_Your objective_: Using the entries below, transcribe exactly the line containing "The width and height of the screenshot is (848, 1120)." and each line that follows it to the end.

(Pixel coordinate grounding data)
Segment Open

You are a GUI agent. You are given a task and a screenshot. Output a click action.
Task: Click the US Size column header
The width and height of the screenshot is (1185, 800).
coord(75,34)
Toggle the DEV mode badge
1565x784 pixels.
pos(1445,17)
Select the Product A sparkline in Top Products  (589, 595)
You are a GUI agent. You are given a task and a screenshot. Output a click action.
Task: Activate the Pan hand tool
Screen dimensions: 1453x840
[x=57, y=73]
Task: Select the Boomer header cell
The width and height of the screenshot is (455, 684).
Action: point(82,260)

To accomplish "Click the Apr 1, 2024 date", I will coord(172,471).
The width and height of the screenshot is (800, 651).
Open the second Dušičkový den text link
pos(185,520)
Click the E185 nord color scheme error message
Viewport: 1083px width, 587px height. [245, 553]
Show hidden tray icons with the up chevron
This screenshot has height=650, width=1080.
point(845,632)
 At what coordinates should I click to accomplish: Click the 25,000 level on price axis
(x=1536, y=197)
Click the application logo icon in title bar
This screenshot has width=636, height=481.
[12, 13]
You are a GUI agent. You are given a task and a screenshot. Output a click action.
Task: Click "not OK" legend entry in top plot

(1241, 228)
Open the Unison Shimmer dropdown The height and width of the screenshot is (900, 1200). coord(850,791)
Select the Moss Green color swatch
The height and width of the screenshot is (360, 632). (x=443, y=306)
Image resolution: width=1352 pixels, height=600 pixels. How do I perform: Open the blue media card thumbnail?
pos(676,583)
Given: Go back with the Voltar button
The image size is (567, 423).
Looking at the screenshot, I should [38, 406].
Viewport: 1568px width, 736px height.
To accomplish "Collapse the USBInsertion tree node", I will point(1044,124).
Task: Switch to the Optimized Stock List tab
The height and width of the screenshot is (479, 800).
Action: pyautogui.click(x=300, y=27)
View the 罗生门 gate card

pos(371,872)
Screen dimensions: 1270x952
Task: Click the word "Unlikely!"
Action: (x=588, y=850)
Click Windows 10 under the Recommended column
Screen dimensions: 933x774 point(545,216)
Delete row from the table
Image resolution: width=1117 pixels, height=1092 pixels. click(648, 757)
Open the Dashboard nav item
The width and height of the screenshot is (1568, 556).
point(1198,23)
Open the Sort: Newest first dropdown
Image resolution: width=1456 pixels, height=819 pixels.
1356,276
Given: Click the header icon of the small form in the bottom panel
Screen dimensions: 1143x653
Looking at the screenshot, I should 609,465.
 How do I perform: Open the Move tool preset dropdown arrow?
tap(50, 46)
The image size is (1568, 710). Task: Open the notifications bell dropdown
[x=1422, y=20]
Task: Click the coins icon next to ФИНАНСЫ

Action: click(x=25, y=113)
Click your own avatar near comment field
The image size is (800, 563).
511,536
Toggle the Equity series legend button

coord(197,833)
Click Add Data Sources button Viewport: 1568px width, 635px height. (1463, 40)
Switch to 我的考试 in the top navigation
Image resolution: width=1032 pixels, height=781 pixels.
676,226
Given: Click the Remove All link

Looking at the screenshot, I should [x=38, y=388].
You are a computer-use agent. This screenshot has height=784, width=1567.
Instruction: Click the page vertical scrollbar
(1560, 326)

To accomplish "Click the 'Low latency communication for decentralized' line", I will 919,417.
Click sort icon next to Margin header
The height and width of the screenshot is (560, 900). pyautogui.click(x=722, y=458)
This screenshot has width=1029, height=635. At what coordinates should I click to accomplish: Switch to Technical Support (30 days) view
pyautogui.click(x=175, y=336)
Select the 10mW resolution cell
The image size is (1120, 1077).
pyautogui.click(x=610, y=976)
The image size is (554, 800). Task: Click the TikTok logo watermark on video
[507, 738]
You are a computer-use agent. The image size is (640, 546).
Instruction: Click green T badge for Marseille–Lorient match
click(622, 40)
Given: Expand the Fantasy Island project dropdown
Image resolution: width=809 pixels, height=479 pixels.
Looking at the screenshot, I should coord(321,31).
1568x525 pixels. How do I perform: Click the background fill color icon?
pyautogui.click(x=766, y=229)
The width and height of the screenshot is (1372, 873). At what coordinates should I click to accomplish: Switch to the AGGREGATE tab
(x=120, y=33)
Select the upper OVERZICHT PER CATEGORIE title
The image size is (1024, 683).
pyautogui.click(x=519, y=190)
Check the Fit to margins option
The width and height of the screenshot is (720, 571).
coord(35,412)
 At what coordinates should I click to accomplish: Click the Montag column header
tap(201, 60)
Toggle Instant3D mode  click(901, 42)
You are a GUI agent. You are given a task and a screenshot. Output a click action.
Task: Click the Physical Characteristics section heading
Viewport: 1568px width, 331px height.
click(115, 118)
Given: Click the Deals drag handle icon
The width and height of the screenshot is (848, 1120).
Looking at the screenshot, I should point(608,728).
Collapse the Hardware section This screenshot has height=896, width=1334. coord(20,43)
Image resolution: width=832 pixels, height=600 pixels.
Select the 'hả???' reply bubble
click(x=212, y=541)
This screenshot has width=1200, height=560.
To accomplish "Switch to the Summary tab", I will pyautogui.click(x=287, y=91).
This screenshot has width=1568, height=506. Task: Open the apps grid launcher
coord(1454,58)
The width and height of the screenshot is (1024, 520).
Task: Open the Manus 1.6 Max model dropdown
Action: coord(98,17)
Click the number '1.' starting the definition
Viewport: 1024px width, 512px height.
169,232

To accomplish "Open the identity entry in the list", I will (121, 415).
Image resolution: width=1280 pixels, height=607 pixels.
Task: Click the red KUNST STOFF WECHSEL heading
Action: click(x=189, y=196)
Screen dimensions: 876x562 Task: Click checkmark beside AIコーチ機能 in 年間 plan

Segment Closed

_Solution for this exercise_:
The width and height of the screenshot is (848, 1120).
Looking at the screenshot, I should point(608,728).
Collapse the Hardware section This screenshot has height=896, width=1334. coord(20,43)
Image resolution: width=832 pixels, height=600 pixels.
Select the 'hả???' reply bubble
click(x=212, y=541)
This screenshot has width=1200, height=560.
To accomplish "Switch to the Summary tab", I will pyautogui.click(x=287, y=91).
This screenshot has width=1568, height=506. Task: Open the apps grid launcher
coord(1454,58)
The width and height of the screenshot is (1024, 520).
Task: Open the Manus 1.6 Max model dropdown
Action: coord(98,17)
Click the number '1.' starting the definition
Viewport: 1024px width, 512px height.
169,232

To accomplish "Open the identity entry in the list", I will (121, 415).
Image resolution: width=1280 pixels, height=607 pixels.
Task: Click the red KUNST STOFF WECHSEL heading
Action: click(x=189, y=196)
Screen dimensions: 876x562 Task: Click checkmark beside AIコーチ機能 in 年間 plan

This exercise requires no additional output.